This month I’m diving into another round of Whole30. After doing 4 rounds but eating pretty much Whole30 and always Paleo otherwise, I’ve figured out a few ways to save money on what can be spendy way of eating. Don’t get me wrong, eating whole foods can be expensive, but there are definitely ways to shave off some costs here and there to make your food budget stretch further. So this month I’ll be showing you how I do a budget Whole30 and what recipes I make with the food I buy.

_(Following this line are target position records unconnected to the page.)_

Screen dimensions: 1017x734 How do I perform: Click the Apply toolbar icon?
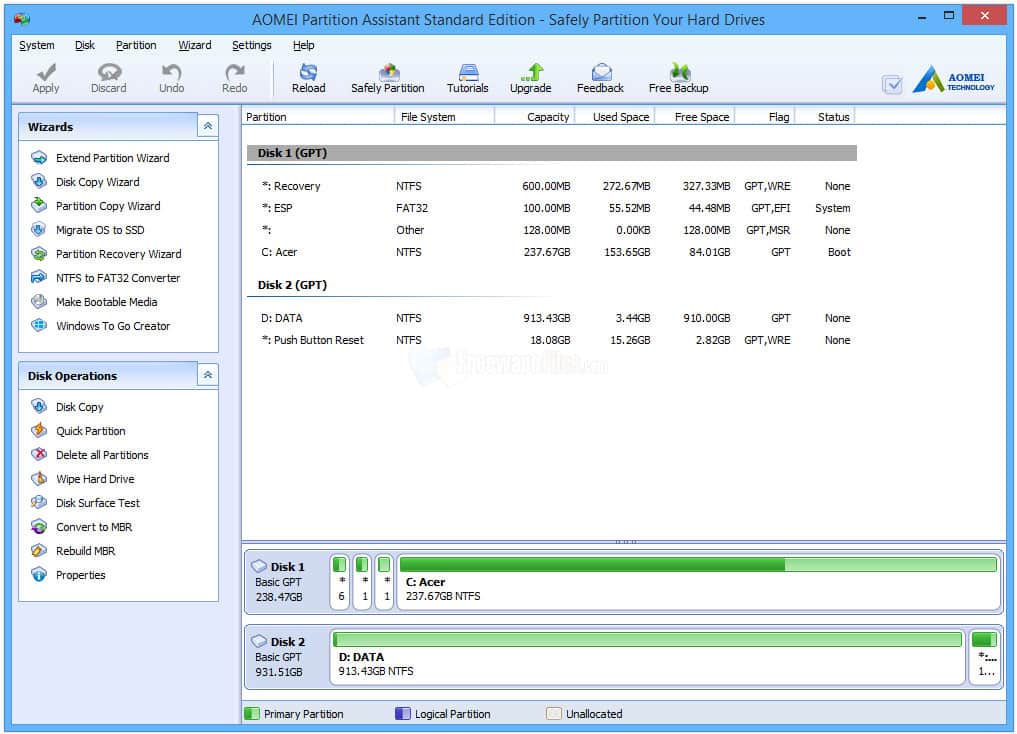click(45, 77)
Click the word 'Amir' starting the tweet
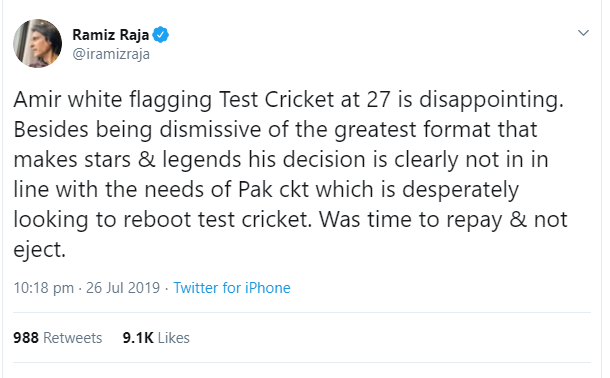The height and width of the screenshot is (378, 610). pyautogui.click(x=37, y=100)
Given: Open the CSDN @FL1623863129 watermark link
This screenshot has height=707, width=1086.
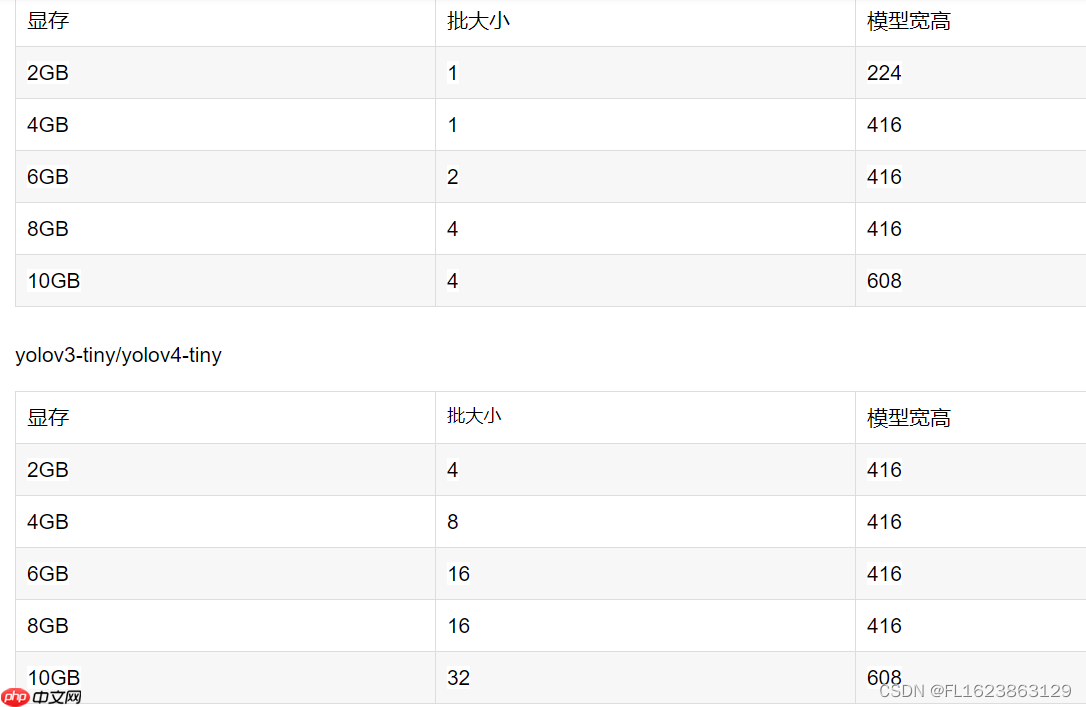Looking at the screenshot, I should pos(975,691).
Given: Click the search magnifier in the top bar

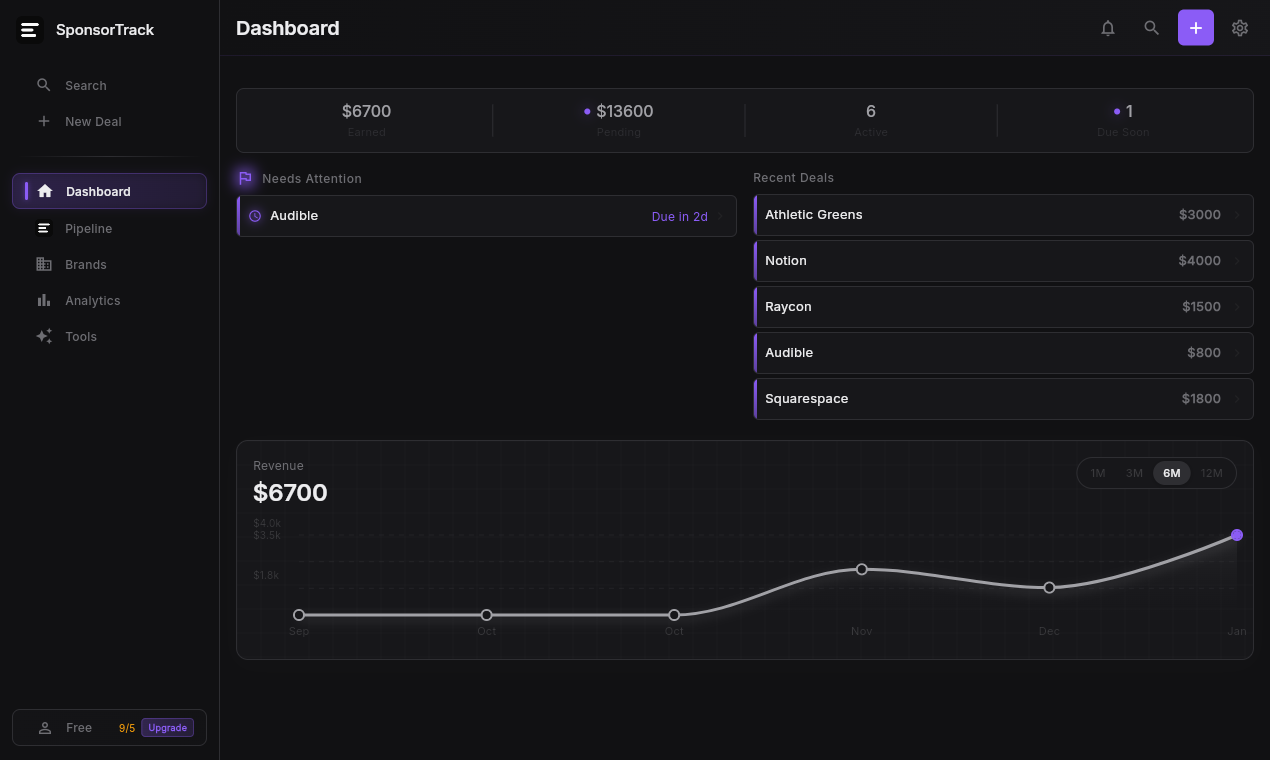Looking at the screenshot, I should pyautogui.click(x=1151, y=28).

One of the most common reasons people tell me they can’t eat healthy is because it’s too expensive. One of the most common complaints I receive about the Whole30 specifically is that it’s too expensive. I’m hoping by documenting the amount I spend on food and the recipes I make with it, I’ll be able to dispel a lot of those misconceptions that eating healthy has to cost a small fortune and help you to feel like this is accessible even if your budget is limited (like mine!). I also hope it’ll help those who already implement money saving tricks learn something new to use to save even more!
At the beginning of a Whole30, it’s a good practice to do a kitchen clean out. Meaning, toss, donate or store all of the things you won’t be using. Things like vegetable oil, butter, white flour and conventional dressings are items that will need to be removed from your diet. A lot of these may be staples in your diet or your cooking. Because of that, there will usually be some upfront costs to replace those products with healthier, Whole30 approved ones. This is what makes Whole30 expensive for most people.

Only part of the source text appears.